▶ _Exercise objective_
The lines from the start of the records through the one containing "The image size is (1220, 760)." are to be restated word for word; please include both ends.
====== Provided information ======
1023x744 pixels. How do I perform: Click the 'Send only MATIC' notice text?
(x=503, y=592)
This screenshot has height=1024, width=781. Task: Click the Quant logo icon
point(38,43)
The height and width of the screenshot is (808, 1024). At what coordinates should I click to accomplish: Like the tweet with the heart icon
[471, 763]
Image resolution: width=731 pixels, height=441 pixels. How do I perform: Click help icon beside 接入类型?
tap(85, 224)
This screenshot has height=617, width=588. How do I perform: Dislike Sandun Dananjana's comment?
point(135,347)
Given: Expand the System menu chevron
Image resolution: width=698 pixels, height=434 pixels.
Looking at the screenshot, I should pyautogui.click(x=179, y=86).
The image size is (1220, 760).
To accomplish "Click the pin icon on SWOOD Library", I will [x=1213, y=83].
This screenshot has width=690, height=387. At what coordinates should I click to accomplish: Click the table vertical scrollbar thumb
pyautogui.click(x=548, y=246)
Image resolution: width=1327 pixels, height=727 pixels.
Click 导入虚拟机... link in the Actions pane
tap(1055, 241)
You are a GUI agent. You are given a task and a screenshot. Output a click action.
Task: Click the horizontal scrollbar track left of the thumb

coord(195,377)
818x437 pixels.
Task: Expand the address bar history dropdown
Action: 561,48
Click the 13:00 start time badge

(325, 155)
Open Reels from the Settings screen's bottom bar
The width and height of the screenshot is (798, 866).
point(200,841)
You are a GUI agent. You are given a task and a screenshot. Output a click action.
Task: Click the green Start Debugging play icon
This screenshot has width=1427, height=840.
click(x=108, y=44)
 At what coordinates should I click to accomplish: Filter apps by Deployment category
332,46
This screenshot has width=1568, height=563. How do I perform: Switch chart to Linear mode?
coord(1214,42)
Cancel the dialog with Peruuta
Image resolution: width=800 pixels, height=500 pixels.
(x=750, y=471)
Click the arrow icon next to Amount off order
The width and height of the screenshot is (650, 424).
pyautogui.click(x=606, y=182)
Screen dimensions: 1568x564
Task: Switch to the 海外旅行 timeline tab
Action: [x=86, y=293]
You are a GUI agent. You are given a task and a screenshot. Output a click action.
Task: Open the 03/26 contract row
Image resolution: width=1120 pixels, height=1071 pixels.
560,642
======
▶ _Answer to this task_
1023x744 pixels. How do I perform: Click the 'Send only MATIC' notice text?
(x=503, y=592)
This screenshot has height=1024, width=781. Task: Click the Quant logo icon
point(38,43)
The height and width of the screenshot is (808, 1024). At what coordinates should I click to accomplish: Like the tweet with the heart icon
[471, 763]
Image resolution: width=731 pixels, height=441 pixels. How do I perform: Click help icon beside 接入类型?
tap(85, 224)
This screenshot has height=617, width=588. How do I perform: Dislike Sandun Dananjana's comment?
point(135,347)
Given: Expand the System menu chevron
Image resolution: width=698 pixels, height=434 pixels.
Looking at the screenshot, I should pyautogui.click(x=179, y=86).
The image size is (1220, 760).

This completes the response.